Indeed, another poll in 2010, by Stanley Greenberg, found that almost two-thirds of Palestinians (59 percent in the West Bank and 63 percent in Gaza) support the two-state solution (Israel and Palestine) but eventually hope that one state − Palestine − will prevail. Only 23 percent said they believed in Israel’s right to exist as the national homeland of the Jews.
“Palestine”, beyond the abstraction
So, while most Israelis support, in principle, a two-state solution, many also fear that such an outcome would be dangerous given the current PA leadership, and broader Palestinian political culture.
To much of the Western Left, which unconditionally supports the immediate fulfillment of Palestinian national aspirations, the question of what kind of state will be created (if it is pondered at all) does not seem to weigh heavily.

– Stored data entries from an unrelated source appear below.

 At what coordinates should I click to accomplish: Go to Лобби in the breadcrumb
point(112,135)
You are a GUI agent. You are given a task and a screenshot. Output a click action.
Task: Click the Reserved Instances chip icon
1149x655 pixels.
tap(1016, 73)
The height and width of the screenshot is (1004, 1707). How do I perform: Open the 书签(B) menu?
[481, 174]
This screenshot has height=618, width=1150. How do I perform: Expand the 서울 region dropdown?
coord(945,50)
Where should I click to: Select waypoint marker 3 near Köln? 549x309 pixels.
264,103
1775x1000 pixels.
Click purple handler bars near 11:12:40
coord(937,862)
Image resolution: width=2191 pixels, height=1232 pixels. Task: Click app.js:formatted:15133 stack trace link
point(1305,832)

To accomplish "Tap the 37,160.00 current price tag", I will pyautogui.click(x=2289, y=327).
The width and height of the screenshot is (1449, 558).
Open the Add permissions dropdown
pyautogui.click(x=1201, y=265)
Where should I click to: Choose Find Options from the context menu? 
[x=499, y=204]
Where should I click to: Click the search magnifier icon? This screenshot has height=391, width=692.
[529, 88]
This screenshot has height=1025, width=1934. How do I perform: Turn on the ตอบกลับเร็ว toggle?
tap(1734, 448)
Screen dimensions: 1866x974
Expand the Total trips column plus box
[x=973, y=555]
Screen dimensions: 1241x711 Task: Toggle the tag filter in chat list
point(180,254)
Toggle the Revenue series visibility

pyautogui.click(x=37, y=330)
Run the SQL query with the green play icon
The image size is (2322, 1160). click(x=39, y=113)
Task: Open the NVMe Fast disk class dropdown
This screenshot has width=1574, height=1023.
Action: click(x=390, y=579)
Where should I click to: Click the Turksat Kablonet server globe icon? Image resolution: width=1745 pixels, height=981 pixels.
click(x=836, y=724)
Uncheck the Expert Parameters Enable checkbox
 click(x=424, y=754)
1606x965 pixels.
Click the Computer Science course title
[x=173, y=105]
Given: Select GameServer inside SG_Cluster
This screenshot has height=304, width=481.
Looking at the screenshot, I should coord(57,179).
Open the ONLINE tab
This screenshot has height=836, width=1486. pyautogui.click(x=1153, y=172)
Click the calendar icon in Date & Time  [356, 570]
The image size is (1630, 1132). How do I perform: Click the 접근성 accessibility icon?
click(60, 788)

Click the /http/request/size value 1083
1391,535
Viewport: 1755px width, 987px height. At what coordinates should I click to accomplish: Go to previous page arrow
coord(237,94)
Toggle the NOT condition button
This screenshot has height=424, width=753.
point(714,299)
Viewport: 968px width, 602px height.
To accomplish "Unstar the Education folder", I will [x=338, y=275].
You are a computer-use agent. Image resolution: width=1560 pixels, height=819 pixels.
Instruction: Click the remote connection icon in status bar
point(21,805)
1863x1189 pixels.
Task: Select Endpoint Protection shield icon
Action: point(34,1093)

A Palestinian state, much like Palestinians themselves, remains, for many, merely a political abstraction.
Israelis, who will have to deal with the reality of this new polity, however, don’t have the luxury of entertaining fanciful notions of the imminent arrival of a newly progressive, suddenly peaceful Palestinian neighbor.
If those of us who are citizens of the Jewish state, and therefore necessarily wed to its destiny, are to take our critics seriously, we must be convinced that they have soberly and honestly wrestled with the real world consequences of Palestinian independence – what happens when Palestine is born.
And, what will happen the day after?